Auch die englische Aristokratie wohnte, wenn sie in Wien war, im Sacher, wiewohl es da keine Appartements mit Bad, in den Zimmern kein fließendes Wasser gab. In der Wiener Hofburg hatte Elisabeth als junge Kaiserin keine Badestube vorgefunden, und Franz Joseph war bis zu seinem Tode mit einem Kautschukbottich ausgekommen; also brauchte das Sacher keinen Badeluxus zu treiben. Aber die Zimmer waren groß, behaglich und hatten dicke Wände. Und es roch gut in ihnen nach frischer weißer Wäsche und einem Hauch Eau de Lavende. (Vielleicht war es auch nur getrockneter Lavendel.) All das mag die Engländer an die altväterische Gemütlichkeit englischer Landherbergen erinnert haben. Sie zogen nicht nach den großen Ringstraßenhotels, wo es längst gekachelte Bäder bei den Zimmern gab, sondern blieben im Sacher.
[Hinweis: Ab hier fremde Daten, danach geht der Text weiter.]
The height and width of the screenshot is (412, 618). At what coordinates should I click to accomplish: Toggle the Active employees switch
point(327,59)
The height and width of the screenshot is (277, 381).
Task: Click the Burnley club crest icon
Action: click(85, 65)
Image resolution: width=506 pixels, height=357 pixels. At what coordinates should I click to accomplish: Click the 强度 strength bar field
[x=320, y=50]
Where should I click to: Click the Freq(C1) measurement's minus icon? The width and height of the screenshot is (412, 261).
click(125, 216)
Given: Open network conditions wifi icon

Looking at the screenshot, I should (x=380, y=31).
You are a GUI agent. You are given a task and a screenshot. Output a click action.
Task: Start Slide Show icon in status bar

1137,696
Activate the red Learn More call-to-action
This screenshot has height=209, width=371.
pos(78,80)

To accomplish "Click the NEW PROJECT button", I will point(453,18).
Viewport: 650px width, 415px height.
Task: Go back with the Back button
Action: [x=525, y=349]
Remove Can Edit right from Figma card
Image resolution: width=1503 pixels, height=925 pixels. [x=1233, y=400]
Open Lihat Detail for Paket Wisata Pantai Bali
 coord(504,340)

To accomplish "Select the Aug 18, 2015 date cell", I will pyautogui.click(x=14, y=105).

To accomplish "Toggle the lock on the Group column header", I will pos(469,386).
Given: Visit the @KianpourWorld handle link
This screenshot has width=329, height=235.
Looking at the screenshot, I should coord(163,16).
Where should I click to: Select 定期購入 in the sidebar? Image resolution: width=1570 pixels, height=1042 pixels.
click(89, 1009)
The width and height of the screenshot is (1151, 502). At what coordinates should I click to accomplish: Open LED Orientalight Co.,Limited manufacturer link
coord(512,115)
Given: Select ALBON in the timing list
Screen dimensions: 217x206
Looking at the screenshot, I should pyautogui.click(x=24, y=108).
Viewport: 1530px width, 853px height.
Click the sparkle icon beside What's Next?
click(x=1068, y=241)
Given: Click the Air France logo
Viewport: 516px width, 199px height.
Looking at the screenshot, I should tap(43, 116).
Nach dem Zusammenbruch kam eine Sorte Menschen ins Sacher, für die Anna Sacher nur Blicke unter halbgeschlossenen Lidern hatte. Sie sprach mit ihnen nicht, ging nicht mehr in den Speisesaal, blieb auf dem Korridor in der Nähe ihres alten Portiers. Da stand sie, Krähenfüße unter den Augen, Doppelkinn, Zigarre im Mund, eine Fremde im eigenen Hause. Ihre alten Gäste bediente sie wie früher, den neuen setzte sie den Schlangenfraß vor, den damals das übrige Wien aß. Und schließlich wurde sie und ihr Hotel, denen nichts ferner, fremder was als Literatur – auch in der Hofburg las man keine Bücher – Gegenstand der Literatur: ein Stück wurde um sie als Hauptperson herum geschrieben und aufgeführt. Mit einem Male stand Anna Sacher, die viel Freundschaft vergeben, viel Geld verliehen und verschenkt hatte, von Sorgen bedrückt, alt und einsam in einer Welt, die ihrer nicht mehr bedurfte. Man fing an zu vergessen, daß sie lebte.

Jetzt werden Biographen und Historiographen nicht aufhören, Oesterreich daran zu erinnern, wie sehr sie gelebt hat.